4 Błogosławiony biskup, który nie zamyka się w służbowych pałacach, który nie staje się biurokratą, zwracającym uwagę bardziej na statystyki niż na twarze, bardziej na procedury niż na historie, starając się walczyć u boku człowieka o Boże marzenie o sprawiedliwości, albowiem Pan spotykany w ciszy codziennej modlitwy będzie jego pokarmem.
5 Błogosławiony biskup, który ma serce dla nędzy świata, który nie boi się ubrudzić rąk błotem ludzkiej duszy, aby znaleźć tam Boże złoto, który nie gorszy się grzechem i kruchością innych, bo jest świadomy własnej nędzy, albowiem spojrzenie Ukrzyżowanego Zmartwychwstałego będzie dla niego pieczęcią nieskończonego przebaczenia.

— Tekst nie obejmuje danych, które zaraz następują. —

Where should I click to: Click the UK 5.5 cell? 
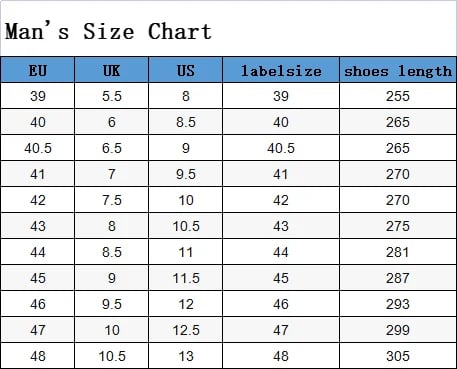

6 Błogosławiony biskup, który usuwa obłudę z serca, który unika wszelkiej dynamiki dwuznaczności, który marzy o dobru nawet pośród zła, albowiem będzie mógł cieszyć się obliczem Boga, znajdując jego odbicie w każdej kałuży miasta ludzi.
7 Błogosławiony biskup, który wprowadza pokój, który prowadzi drogami pojednania, który sieje w sercu prezbiterium ziarno komunii, który towarzyszy podzielonemu społeczeństwu na ścieżce pojednania, który bierze za rękę każdego mężczyznę i każdą kobietę dobrej woli, aby budować braterstwo: Bóg rozpozna w nim swego syna.
8 Błogosławiony biskup, który dla Ewangelii nie boi się iść pod prąd, czyniąc „surowym” swe oblicze, takim, jakie Chrystus zwrócił ku Jerozolimie, nie dając się powstrzymać niezrozumieniu i przeszkodom, albowiem wie, że królestwo Boże postępuje pośród sprzeczności świata.